Dimension of solution space

Question

The dimension of the solution set of the differential equation $y''+y=0$ is? Solution to the DE is $y=a\cos x+b\sin x$. So $\cos x$ being a polynomial of even powers and $\sin x$ being of odd powers so together they form a polynomial of infinite order so the dimension of the solution space is $\infty$?

Answer 1

+1 Very nice question!

I think your confusion comes from the fact that you mix two concepts. First, there is the concept of a solution (which is a linear combination of $\cos(x)$ and $\sin(x)$ and the second concept is the representation of the solution.

You are right that $\cos(x)=1-x^2/2\pm \ldots$, but the terms are not solutions to the ODE, e.g. $1$ or $x^2/2$ do not solve the ODE. Only the infinite sum solves the ODE.
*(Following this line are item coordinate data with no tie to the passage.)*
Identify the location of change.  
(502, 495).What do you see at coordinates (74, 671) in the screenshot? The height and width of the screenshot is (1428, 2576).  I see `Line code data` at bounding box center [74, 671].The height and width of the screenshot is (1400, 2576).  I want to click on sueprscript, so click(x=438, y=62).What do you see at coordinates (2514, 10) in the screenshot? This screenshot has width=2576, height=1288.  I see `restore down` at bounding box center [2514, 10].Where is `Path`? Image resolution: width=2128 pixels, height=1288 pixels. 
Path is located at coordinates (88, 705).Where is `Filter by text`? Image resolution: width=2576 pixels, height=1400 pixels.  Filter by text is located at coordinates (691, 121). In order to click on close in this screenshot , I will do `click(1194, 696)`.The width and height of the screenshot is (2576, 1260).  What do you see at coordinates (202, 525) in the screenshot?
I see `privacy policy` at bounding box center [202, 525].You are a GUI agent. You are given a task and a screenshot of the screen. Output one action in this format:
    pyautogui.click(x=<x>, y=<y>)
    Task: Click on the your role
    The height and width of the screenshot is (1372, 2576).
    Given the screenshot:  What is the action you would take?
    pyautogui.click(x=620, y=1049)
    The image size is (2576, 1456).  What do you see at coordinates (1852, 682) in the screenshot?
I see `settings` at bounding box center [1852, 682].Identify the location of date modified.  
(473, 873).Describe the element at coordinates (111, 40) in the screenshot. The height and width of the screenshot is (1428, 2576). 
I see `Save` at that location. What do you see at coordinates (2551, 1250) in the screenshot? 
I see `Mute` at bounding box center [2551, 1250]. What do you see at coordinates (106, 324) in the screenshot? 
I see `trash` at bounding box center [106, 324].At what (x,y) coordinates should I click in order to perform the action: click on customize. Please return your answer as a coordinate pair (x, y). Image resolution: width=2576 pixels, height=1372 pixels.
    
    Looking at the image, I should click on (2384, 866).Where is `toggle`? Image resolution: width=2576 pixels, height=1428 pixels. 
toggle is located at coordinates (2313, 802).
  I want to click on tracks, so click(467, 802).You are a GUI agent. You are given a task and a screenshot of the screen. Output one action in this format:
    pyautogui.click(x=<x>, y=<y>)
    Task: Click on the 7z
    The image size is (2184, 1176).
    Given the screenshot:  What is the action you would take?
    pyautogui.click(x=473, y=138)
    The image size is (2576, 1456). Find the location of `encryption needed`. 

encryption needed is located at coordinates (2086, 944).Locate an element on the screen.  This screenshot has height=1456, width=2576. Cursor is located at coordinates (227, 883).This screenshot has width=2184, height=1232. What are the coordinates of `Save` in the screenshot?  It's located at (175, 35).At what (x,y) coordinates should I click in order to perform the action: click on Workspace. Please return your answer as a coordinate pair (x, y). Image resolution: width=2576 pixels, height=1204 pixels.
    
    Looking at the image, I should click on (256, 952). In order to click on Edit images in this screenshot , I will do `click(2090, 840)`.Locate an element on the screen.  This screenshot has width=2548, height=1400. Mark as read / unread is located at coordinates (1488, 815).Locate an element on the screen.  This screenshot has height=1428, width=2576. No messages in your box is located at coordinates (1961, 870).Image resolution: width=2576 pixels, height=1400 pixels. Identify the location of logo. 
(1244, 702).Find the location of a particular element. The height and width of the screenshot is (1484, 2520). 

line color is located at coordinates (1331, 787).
You could argue that $\cos(x)=\frac{e^{ix}+e^{-ix}}{2}$ and $\sin(x)=\frac{e^{ix}-e^{-ix}}{2i}$. Clearly in this finite expressions both terms solve the ODE, but be aware that they are linearly independent. So, even in this representation we see that there are only two independent solutions $e^{ix}$ and $e^{-ix}$.

Answer 2

The solution space is $2$-dimensional since it is a linear ODE with constant coefficients. To see this, look at the ansatz $e^{\lambda x}$ which yields the characteristic polynomial $$\lambda^2 + 1 = 0$$ The basis for the solution space has now the form $$y(x) = \alpha e^{\lambda_1x} + \beta e^{\lambda_2 x}$$ where $\lambda_1$ and $\lambda_2$ are the roots of above polynomial. A more proper treating of this fact can be done using a system of the form $$y'(x) = Ay(x)$$ where $A$ is a square matrix with constant coefficients.

Answer 3

The space of the solutions is $$ S:=\{\lambda\cos(x)+\mu\sin x: (\lambda,\mu)\in\mathbb{R}^2\} $$ which is a $2$-dimensional vector space. You can see it from its definition.